I turisti, appunto, e questo scintillante boom greco che però svanisce allontanandosi dall’Acropoli: dalla centralissima piazza Syntagma, in un chilometro di strada, le vetrine dei grandi marchi e le botteghe di succhi biologici cedono il posto alle saracinesche abbassate e ai senzatetto di Omonia. «I numeri vanno alla grande, la gente meno», sintetizza Georgia Sakkadou, giornalista, rollandosi una sigaretta sulla terrazza del grande magazzino Publicis e aprendo il capitolo di una “generazione perduta” che paga ancora i costi del passato, tra stipendi bassi e progetti di vita azzoppati. Anche lei è tra quel 50% di greci che non potranno permettersi di andare in vacanza: al massimo starà a casa di parenti.

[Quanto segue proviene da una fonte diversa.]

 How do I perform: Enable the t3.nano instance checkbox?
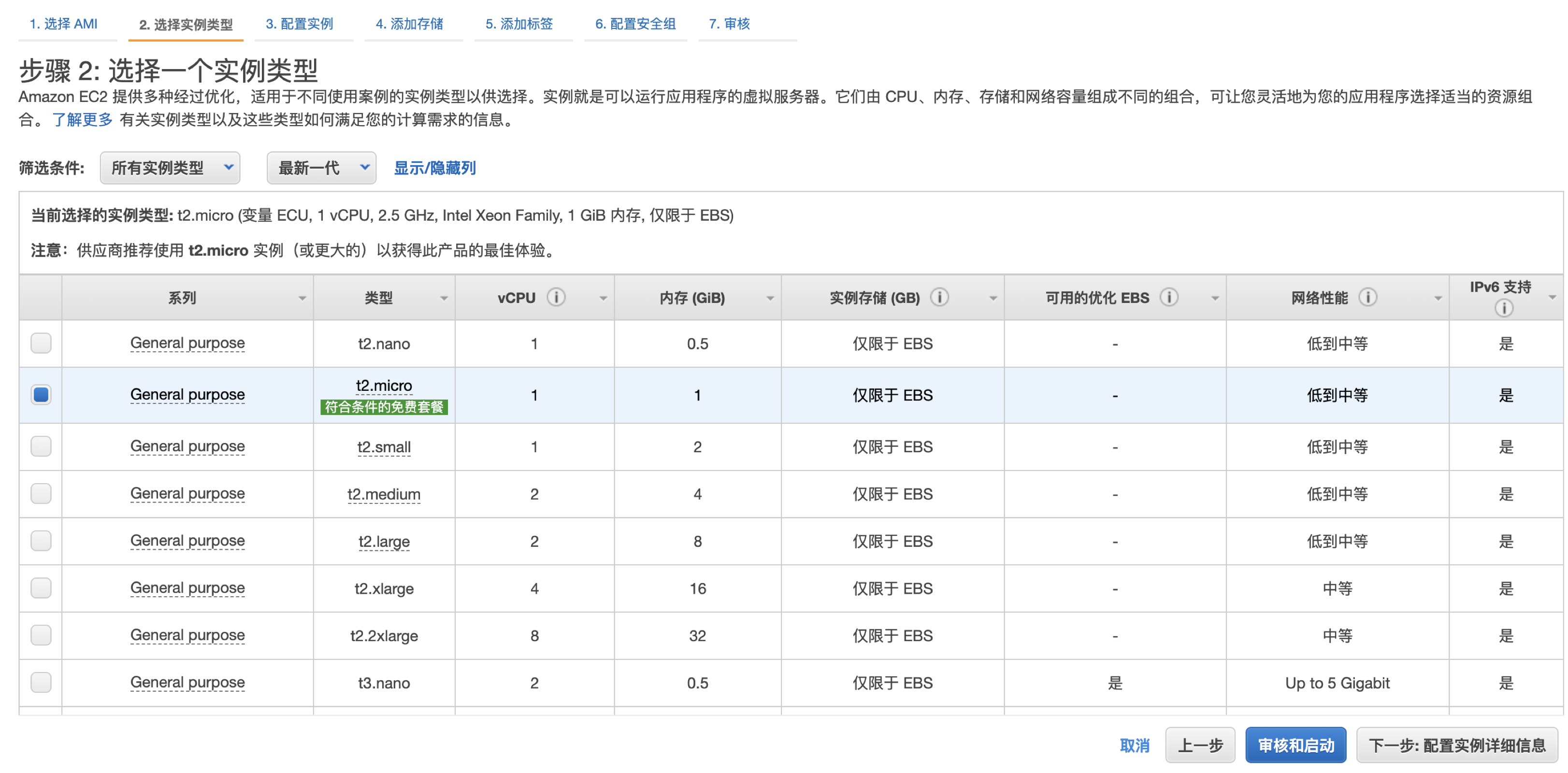[40, 682]
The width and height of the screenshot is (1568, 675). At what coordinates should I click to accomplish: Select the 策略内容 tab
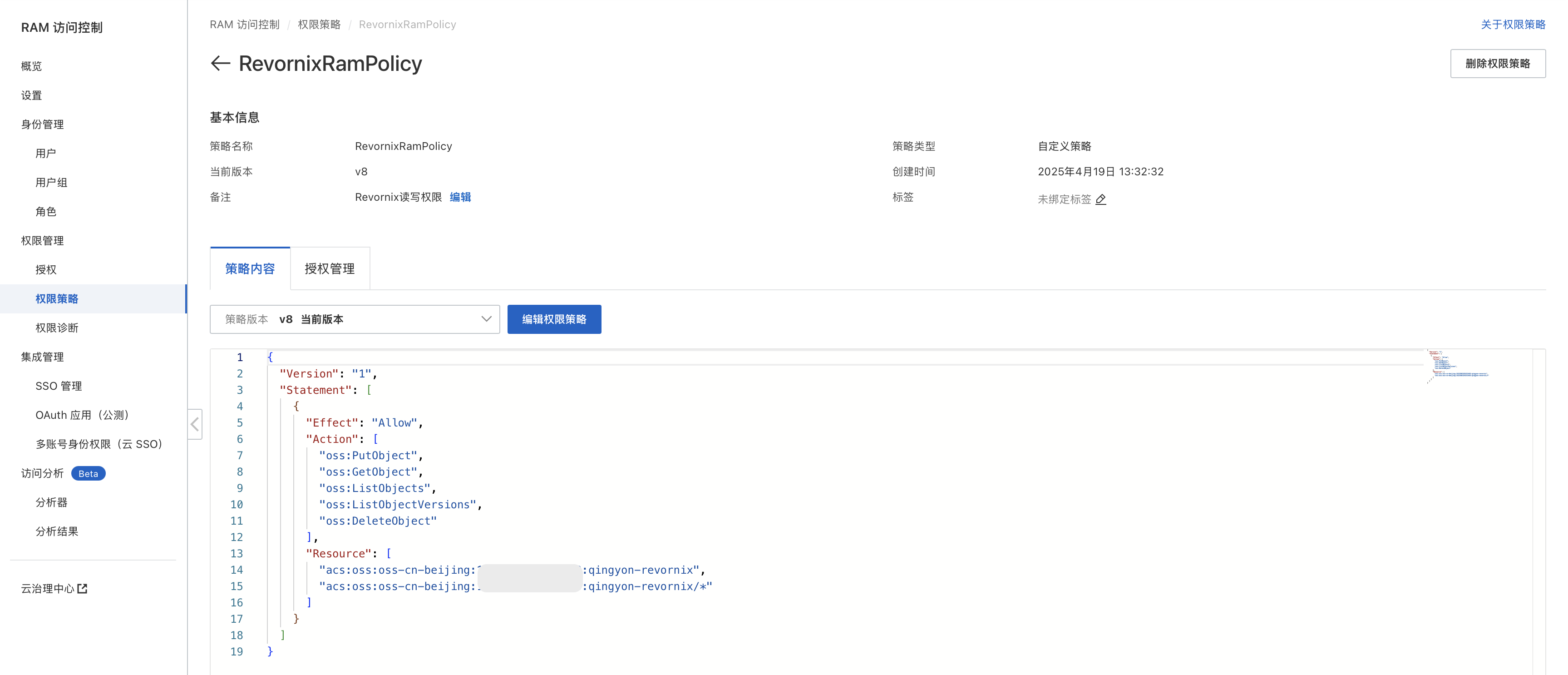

Vediamoli, comunque, questi numeri, che fanno gridare il mondo al miracolo di Atene: nel 2025 l’economia – dicono le previsioni di Bruxelles – crescerà del 2,3%, così come ha fatto l’anno scorso, mentre l’anno prossimo resterà comunque un +2,2%.
Cifre che l’intera area euro si sogna: nel 2025, fonte Fmi, si fermerà a una crescita dello 0,9%. Certo, la Grecia ha 11 milioni di abitanti, poco più della sola Lombardia e il Pil dello scorso anno è stato di 237 miliardi, circa un decimo di quello italiano. Valori assoluti non altissimi, insomma. Ma quello che ha fatto è un viaggio all’inferno finanziario e ritorno, condito adesso addirittura dal pagamento anticipato dei prestiti.
«Non abbiamo soltanto voltato pagina, ma stiamo scrivendo proprio un nuovo libro». Pavlos Marinakis, vice primo ministro e portavoce del governo di centrodestra di Nea Dimokratia, guidato da Mitsokakis, preme il pedale della retorica, ma ha anche buoni argomenti da offrire: «Negli ultimi sei anni abbiamo attuato politiche che affrontano debolezze strutturali di lunga data come l’evasione fiscale, utilizzando un mix di strategie che riducono le tasse, aumentano la parte dell’economia che ritorna nelle tasche di ogni cittadino greco, insieme ad aumenti permanenti del reddito. Tutto con l’unico obiettivo di garantire che il nostro paese non torni mai più ai suoi tempi bui», ossia quelli del referendum e dintorni.
Il libro sarà anche nuovo, ma la carta su cui è scritto porta i segni del passato, assicura invece l’ex premier Giorgios Papandreou, che nel 2009 ebbe l’ingrato compito di portare alla luce i conti falsi di Atene. «La Grecia – dice – ha riacquistato la fiducia dei mercati internazionali, ma i principali problemi strutturali sono irrisolti».
E anche la ripresa non è per tutti: «Un greco su quattro rimane a rischio di povertà o di esclusione sociale, anche dopo i trasferimenti pubblici e i salari sono appena il 45% della media dell’Ue». I ristoranti della Plaka si riempiono di turisti. Non si sa invece quanti dei 500 mila greci che hanno lasciato il paese durante quindici anni di crisi siano tornati.